“I never said you were the villain.” She sighs, finally meeting my eyes. She looks older, tired. I blink and her lovely face is transformed back to the baby-faced toddler she once was, all red curls and rosy cheeks. A daughter is always a daughter, no matter her age. “I just wanted to make sure you were okay.”
I bite my lip, unsure if I should reach my hand across the table and take hers in my own. If she were Claire, I wouldn’t hesitate. Instead, I run my fingers through my graying hair. “I’m okay,” I assure her, nodding my head. My glasses slip to the edge of my nose, and I nudge them back with my knuckle. “I’m better now that I’ve seen you.”
Cassidy smiles sadly. I know better than to wait for any tears to fall. Tough as nails, she hardly ever cries. She didn’t even shed a tear when she broke her arm falling off some wild pony when she was nine. This trait she inherited from her father, which makes me smile.
“Me too,” she whispers, taking a sip of her cooling tea. It’s possible she’s just saying it to make me feel better, but I hope there’s some truth to it.

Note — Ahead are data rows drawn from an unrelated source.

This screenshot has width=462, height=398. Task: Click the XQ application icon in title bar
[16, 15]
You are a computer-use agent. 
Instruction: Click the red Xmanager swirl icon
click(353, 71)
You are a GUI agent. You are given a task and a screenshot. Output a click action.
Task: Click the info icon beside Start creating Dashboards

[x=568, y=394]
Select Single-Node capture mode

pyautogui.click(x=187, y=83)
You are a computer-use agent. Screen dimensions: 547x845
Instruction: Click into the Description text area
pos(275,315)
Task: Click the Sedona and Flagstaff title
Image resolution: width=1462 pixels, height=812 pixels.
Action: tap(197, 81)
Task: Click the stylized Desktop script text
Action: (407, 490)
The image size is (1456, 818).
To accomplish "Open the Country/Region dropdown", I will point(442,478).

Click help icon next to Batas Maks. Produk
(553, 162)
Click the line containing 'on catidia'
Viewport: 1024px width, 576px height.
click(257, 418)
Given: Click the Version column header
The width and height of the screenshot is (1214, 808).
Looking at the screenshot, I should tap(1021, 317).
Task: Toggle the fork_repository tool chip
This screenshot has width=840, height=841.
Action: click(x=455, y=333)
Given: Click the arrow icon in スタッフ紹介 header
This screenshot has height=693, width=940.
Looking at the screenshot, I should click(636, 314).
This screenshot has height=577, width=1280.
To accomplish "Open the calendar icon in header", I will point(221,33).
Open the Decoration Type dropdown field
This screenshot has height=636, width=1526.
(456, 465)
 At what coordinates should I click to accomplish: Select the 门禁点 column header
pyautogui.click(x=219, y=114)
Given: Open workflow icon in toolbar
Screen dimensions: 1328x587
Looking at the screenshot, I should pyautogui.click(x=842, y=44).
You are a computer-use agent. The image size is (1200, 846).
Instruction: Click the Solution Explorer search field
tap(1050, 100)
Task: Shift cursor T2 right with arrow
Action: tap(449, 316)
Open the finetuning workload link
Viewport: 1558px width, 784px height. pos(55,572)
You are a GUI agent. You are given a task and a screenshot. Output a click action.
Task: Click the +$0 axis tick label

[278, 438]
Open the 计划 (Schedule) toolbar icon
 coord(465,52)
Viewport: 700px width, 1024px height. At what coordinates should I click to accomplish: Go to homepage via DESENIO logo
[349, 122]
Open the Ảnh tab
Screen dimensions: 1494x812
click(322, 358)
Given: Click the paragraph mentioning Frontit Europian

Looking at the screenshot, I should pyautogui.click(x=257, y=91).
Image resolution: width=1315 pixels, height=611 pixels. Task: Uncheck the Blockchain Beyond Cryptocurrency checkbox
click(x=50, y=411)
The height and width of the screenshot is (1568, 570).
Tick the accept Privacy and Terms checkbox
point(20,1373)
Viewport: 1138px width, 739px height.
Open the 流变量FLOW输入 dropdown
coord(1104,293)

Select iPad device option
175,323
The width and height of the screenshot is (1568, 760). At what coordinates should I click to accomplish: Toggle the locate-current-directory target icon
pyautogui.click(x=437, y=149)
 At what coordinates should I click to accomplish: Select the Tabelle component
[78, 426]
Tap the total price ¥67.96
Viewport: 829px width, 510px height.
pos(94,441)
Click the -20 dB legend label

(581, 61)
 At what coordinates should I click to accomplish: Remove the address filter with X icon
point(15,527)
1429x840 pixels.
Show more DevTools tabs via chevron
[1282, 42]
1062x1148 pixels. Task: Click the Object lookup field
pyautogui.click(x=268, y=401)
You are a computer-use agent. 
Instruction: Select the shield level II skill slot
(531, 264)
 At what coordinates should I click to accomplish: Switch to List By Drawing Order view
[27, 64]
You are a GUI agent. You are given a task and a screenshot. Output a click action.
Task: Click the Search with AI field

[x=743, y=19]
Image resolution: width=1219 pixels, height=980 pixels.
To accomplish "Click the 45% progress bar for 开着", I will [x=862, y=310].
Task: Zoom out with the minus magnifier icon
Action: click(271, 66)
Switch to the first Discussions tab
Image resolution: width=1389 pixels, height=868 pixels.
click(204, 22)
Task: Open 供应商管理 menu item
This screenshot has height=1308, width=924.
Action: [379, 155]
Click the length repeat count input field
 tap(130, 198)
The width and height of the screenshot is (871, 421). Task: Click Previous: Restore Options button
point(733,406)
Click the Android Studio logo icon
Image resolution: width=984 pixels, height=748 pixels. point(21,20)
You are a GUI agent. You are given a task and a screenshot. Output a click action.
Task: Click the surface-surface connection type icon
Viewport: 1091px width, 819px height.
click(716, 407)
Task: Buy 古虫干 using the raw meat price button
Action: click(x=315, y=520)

We sit quietly, enjoying a rare moment of contentment. The silence is broken by the slap of the screen side door leading into the house from the patio. The familiar tap-tap of Jack’s boots, heel first, then toe, two times on either side, fills the house. He lumbers down the hall toward us, his sizable frame too tall for the low ceilings of the old farmhouse, a house constructed in a different era and made for smaller people.
“How’re my gals?” he says, his booming voice warming up the kitchen. Catching my watery eyes, he winks, and my heart melts. “How about some eggs?” he asks, opening the fridge and taking out the ingredients for his famous scramble before either of us can answer. According to Jack, a hearty breakfast can fix just about anything.
Setting the carton down, he kisses Cassidy on the cheek. “Cassie-girl, that baby boy of yours is up in heaven now,” he whispers. Cassidy leans her head against his side. “He’s gone, but he’s still in here,” he says, tapping his chest once. He stands and takes the eggs to the counter and starts cracking them over the trash.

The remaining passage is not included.